Edward Ronald Weismiller (August 3, 1915 Monticello, Wisconsin - August 25, 2010 Washington, D.C.) was an American poet, scholar and professor of English, George Washington University. .

He was raised in Wisconsin and Vermont. In 1936, the twenty-year-old Edward Weismiller became the youngest poet to win the prestigious Yale Series of Younger Poets prize.

He graduated from Cornell College in 1938, from Harvard University with a master’s in 1942, and from Oxford University, with a D.Phil. in 1950, where he was a Rhodes scholar.
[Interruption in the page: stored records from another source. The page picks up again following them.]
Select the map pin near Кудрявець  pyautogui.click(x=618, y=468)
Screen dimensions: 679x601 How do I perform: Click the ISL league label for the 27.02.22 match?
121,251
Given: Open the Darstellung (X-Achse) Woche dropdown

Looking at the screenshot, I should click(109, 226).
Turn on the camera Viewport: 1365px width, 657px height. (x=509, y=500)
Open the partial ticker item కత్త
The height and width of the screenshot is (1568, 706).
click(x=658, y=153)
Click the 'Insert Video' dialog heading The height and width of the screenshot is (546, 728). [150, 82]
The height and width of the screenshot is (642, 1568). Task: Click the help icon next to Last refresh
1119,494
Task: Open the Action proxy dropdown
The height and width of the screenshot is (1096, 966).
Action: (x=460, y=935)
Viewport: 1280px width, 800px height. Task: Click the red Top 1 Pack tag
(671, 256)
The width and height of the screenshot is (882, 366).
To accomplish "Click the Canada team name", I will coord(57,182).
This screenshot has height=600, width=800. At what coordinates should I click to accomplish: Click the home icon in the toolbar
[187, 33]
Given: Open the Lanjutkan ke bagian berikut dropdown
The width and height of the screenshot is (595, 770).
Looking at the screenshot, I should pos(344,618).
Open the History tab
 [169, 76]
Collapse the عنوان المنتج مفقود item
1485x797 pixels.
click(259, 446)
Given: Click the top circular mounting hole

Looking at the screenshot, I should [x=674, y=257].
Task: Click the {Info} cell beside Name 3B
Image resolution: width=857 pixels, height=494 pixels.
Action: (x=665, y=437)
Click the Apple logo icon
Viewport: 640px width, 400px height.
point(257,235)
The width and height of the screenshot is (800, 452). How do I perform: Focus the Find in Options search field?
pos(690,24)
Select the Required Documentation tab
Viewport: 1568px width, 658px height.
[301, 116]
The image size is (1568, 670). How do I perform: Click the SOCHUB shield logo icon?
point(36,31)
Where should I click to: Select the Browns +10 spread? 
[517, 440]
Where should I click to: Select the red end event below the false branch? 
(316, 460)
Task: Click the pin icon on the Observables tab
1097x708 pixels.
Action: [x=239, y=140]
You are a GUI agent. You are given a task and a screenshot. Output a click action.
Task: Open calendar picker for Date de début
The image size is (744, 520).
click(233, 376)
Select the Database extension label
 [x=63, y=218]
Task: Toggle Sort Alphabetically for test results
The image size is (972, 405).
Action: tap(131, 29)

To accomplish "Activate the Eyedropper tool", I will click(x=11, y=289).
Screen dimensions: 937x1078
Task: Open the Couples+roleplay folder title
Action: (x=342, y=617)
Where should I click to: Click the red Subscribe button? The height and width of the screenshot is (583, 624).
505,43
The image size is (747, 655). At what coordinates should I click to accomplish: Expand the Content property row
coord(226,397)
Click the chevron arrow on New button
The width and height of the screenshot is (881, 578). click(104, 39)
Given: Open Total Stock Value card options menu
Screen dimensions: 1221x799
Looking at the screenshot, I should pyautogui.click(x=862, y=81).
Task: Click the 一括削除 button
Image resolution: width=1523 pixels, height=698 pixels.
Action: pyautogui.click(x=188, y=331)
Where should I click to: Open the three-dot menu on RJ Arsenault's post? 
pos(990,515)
Professor Weismiller, an eminent scholar of John Milton’s poetry, came to Washington, DC in 1968 to study original source materials in the Folger Library, and stayed on to teach in the English department of the George Washington University. After his retirement in 1980 he remained there, reveling in the city’s beauty, variety, and cultural ferment. He was in love with words and stories and had a gift for making and keeping friends. An inspiring teacher, he worked to instill the love of beautiful and precise language in his students, and many of them went on to success as writers, artists, actors, teachers.

Weismiller was proud of what he called a nice American success story. His father, Jacob Weismiller, came of German-Swiss stock; his mother, Georgia Wilson, was of Scottish descent. Young Edward grew up inventing word games and creating crossword puzzles for his sister Jean. The family lived on a tiny farm in rural Wisconsin and the children went to a small country school where Edward won good grades from his teachers and attacks from a bully. His mother died when he was 11, shattering the family. Two years later, taken in by his older sister Luverne, he began doing better in high school and writing songs and poetry. Gently guided by his brother-in-law, paper chemist Westbrook Steele, he won scholarships to Swarthmore and then to Cornell College in Iowa, where he fell in love with Milton’s poetry and began to publish his own. At age 20 he became the youngest Yale Younger Poet when his first book of poems, The Deer Come Down, was selected for publication by series editor Stephen Vincent Benet.